Cultura

Keller usa o Oriente em casacos de patchwork

Adriana Fricelli
| Tempo de leitura: 2 min

Do Oriente, Paulo Keller uniu a forma geométrica dos quimonos às técnicas do patchwork, que surgiram na China e se popularizaram nos Estados Unidos a partir do século 19. O resultado são dez casacos femininos que ficarão à mostra na exposição “Hantem Jacket”, aberta nesta noite no Templo Bar.

“Pode usar sobre um jeans, uma camiseta; tanto em ocasiões mais formais como casuais”, indica o decorador de ambientes e artista plástico nas horas vagas. Há mais de dez anos cultivando o hobby de emendar retalhos costurados, esta é a segunda vez que Keller expõe trabalhos em patchworks. “A primeira foi de mantas utilitárias, no próprio Templo (em 2004)”, lembra.

O patchwork é a emenda dos retalhos costurados de maneira que formam desenhos, que conclui a parte de cima do trabalho chamado de tampo. Depois é feita a sobreposição de tecidos com três camadas: tampo, enchimento e forro. Estas camadas de tecido são presas por pespontos chamados de quilt.

Keller explica que a técnica do patchwork tem sua origem na China. Alguns anos depois foi propagada no Egito Antigo e, em seguida, na Europa Central. Os ingleses acabaram se apropriando das técnicas e levaram para os Estados Unidos, onde, por questões econômicas, o reaproveitamento de tecidos passou a ser mais intenso. “Não havia tecido quando os colonizadores chegaram aos Estados Unidos.
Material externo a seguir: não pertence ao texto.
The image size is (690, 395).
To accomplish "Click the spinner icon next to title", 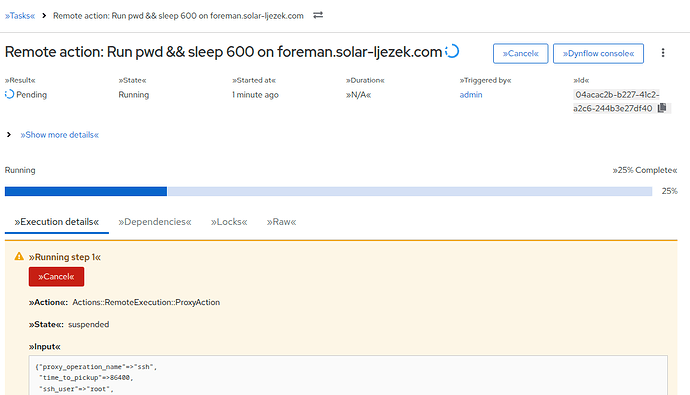I will pyautogui.click(x=452, y=51).
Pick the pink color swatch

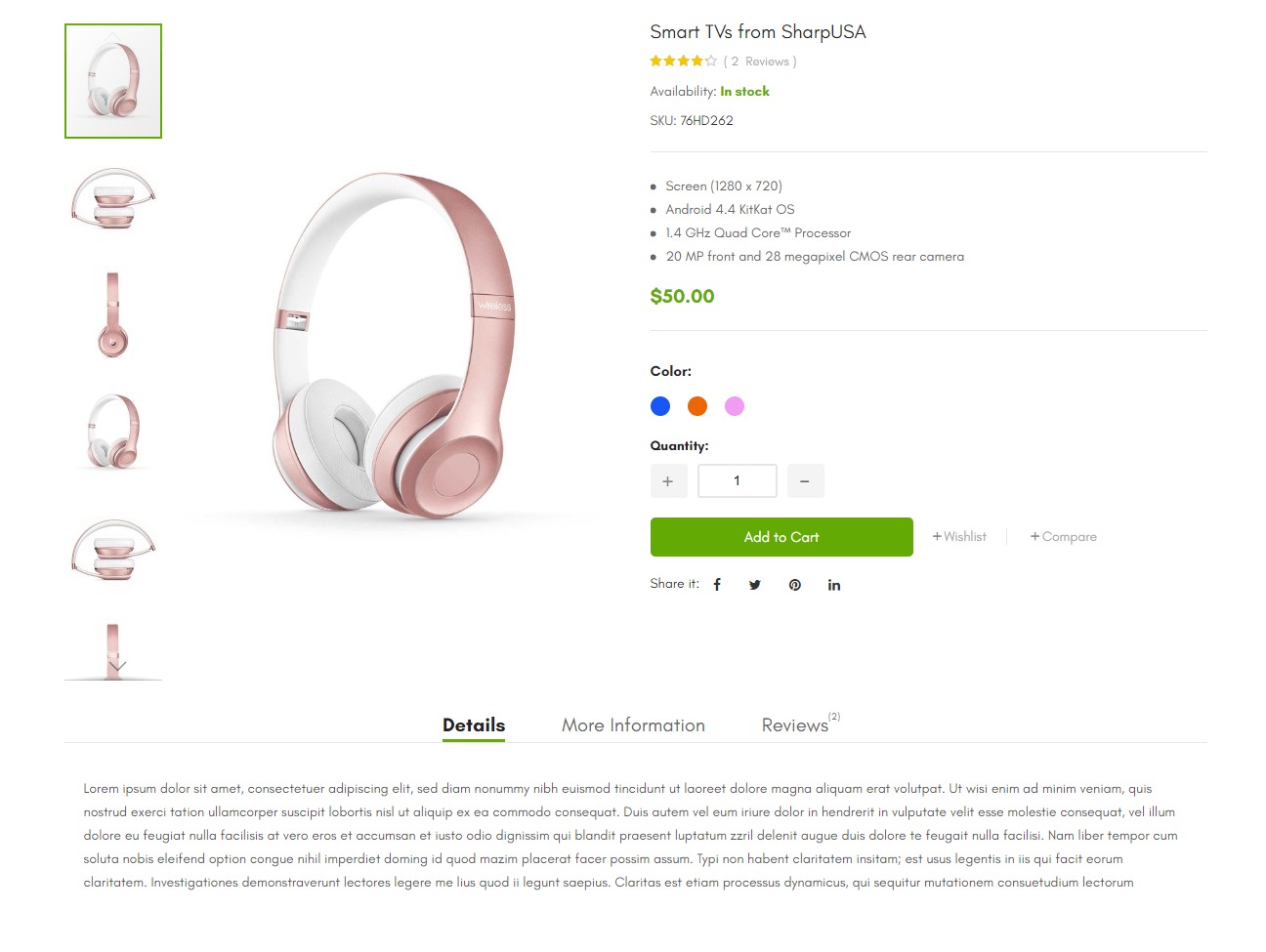(x=735, y=406)
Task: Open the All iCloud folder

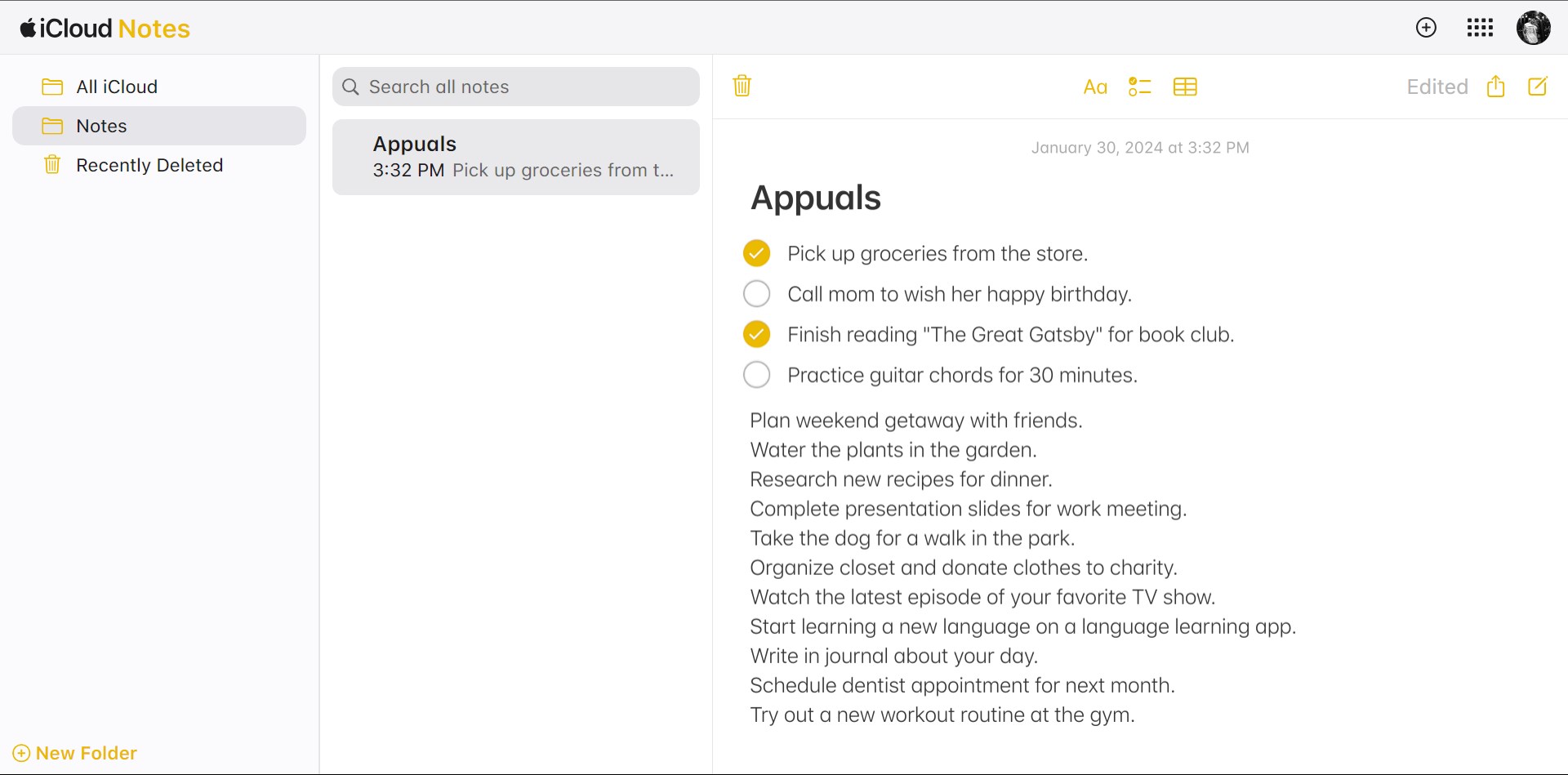Action: tap(116, 87)
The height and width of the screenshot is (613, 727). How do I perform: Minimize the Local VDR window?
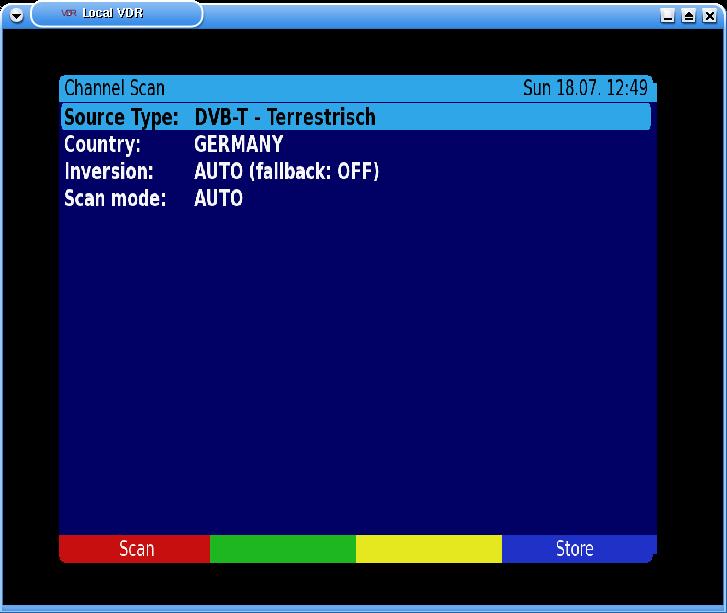click(x=668, y=16)
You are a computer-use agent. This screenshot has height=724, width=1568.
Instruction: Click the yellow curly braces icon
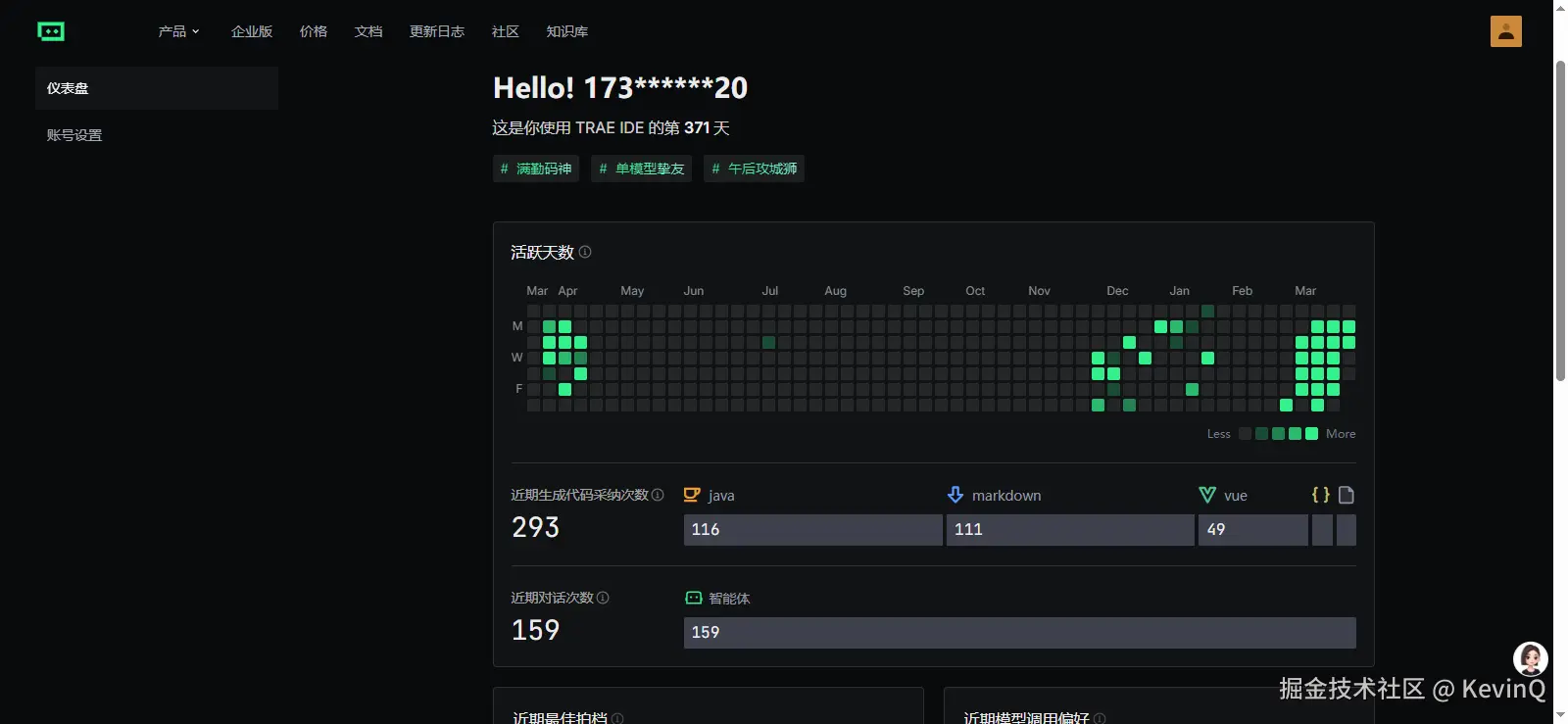[1321, 495]
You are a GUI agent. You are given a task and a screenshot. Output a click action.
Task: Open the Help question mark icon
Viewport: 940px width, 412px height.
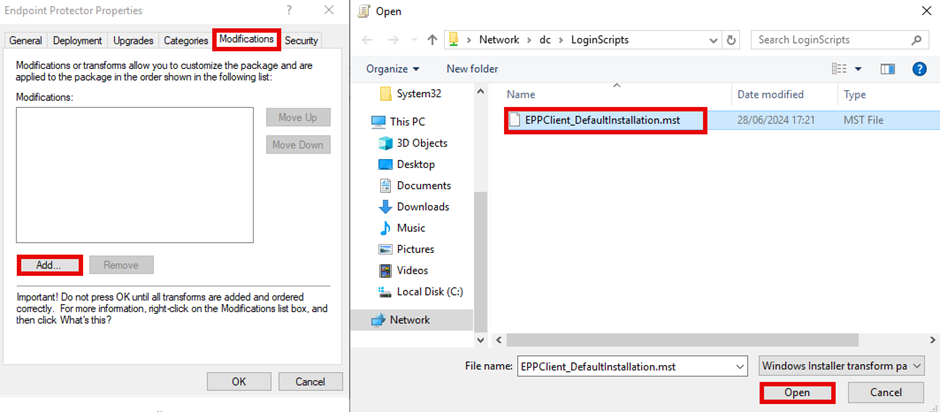(919, 69)
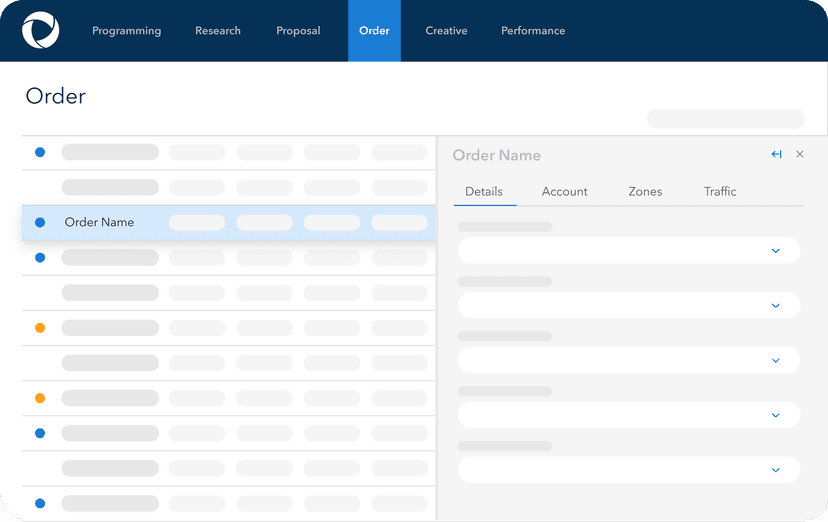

Por isso, ficaram um bom tempo reaproveitando tudo isso”, conta o artista.

“Hiperelaborados e disponíveis a preços compatíveis”, na palavra do próprio criador, alguns casacos de Keller são bordados com 500 gramas de cristal de quatro milímetros de espessura. Impossível é escolher entre um e outro. “Eu gostaria de todos. Porque cada um é um momento, fala alguma coisa, tem uma técnica diferente”, afirma. Os casacos ficarão expostos em bambus pretos, “assim como os museus do Japão e do mundo expõem os quimonos”, conclui.

• Serviço

Exposição “Hantem Jacket”, com trabalhos de Paulo Keller, até o dia 23 de outubro no Templo Bar (rua Benjamin Constant, 1-34). A visitação é gratuita. Mais informações: (14) 3223-3493.